Она с покойным государем не раз присутствовала на парадах и даже наблюдала в подзорную трубу за сражениями, однако вряд ли знала тонкости военного, в том числе пушечного, дела, а посему Яков Вилимович прикрывался службой.
– Чего бы нам выпить? – сама себя спросила Марта, явно испытывая вечернее похмелье. – Граф, хотите вина?
Отказывать ей было немыслимо, а стол во дворце у нее все время накрывали со щедрой выпивкой и закуской. Императрица сделала несколько жадных глотков из бокала с водкой и принялась есть виноград прямо с кисти.
– И в каком же состоянии наша артиллерия? – поинтересовалась она между прочим. – Расскажите мне, голубчик, что-либо прелюбопытное!
Все однообразные дворцовые утехи ей надоели, и Марта явно скучала. Иногда после долгой пьянки и грубого ночного разврата ей хотелось изысканной и умной светской беседы, а для этого у Брюса было слов заготовлено изрядно.
– Артиллерия наша в состоянии превосходном, – начал он отговорку. – Да есть один вопрос, весьма деликатный, относится к аспекту духовному и потому требует вашего высочайшего участия.
Марта в тот же час откликнулась на интригу:
– Весьма интересно! Как вам удается связывать артиллерию с делами духовными?
Граф ощутил себя пиитом.
– Во время шведской кампании государь Петр Алексеевич – царство ему небесное – велел собрать со звонниц колокола и перелить их в пушки. И так были выделаны сотни превосходных орудий, коими и одержали победу над супостатом. Сей факт достоин пера Гомера, дабы воспеть жертвенность и любовь к Отечеству ныне покойного императора. Мои артиллеристы замечали, как от огня сих пушек даже зарядами холостыми шведы обращались в панику и бежали с поля боя, ибо при выстреле раздавался не только грохот, но и колокольный звон, могучий набат, повергавший супротивника в страх.
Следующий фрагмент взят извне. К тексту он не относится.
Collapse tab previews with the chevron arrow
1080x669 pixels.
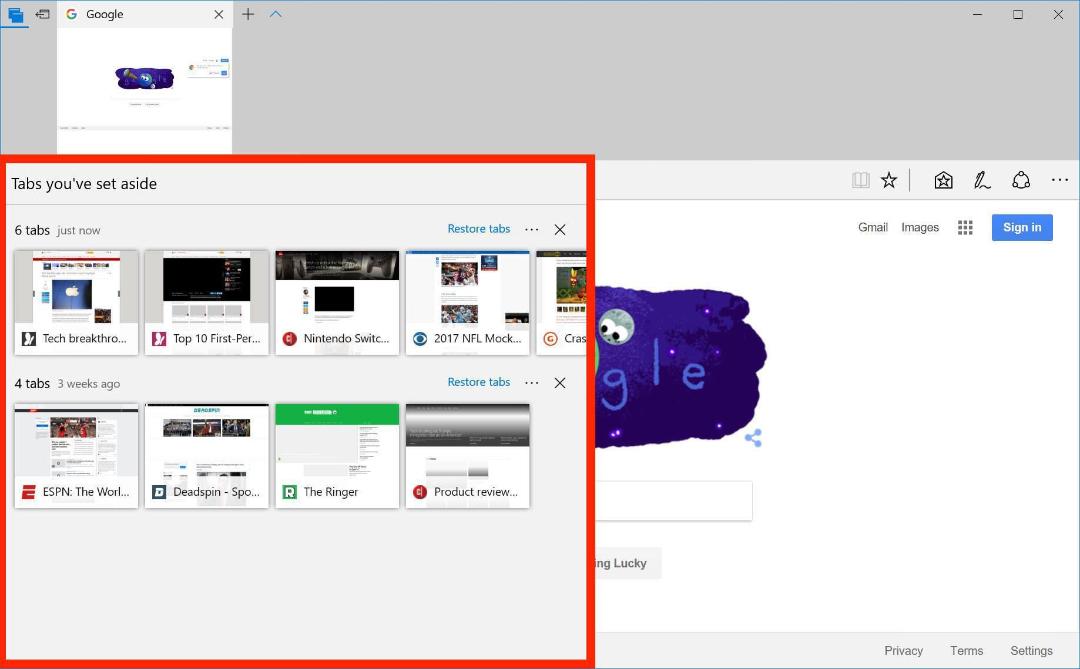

Екатерина уже была зачарована, и сквозь белую пудру, как сквозь туман, вдруг высветился живой и молодой румянец – она обожала все мистическое. Брюс же, еще глубже вовлекая ее, сделал паузу и продолжил:
– Ныне же, когда медные и чугунные заводы Демидовых добывают руду и льют новые пушки, иные поврежденные же по просьбе Синода возвратили церкви. Из них вновь отлили колокола, кои были подняты на звонницы. Но что происходит, ваше величество? Медь, бывшая пушками и привыкшая стрелять, продолжает грохотать на колокольнях. Она гудит, подобно канонаде, и нет того прежнего, бархатного, благолепного звону. Суть сего – таинственное перевоплощение металла, неведомое науке. То есть неживая материя имеет память. И теперь требуется ваше повеление – не отливать колоколов из сих пушек, а сохранить в прежнем военном виде. А ходатайство Синода удовлетворить за счет казенной меди с литейных заводов.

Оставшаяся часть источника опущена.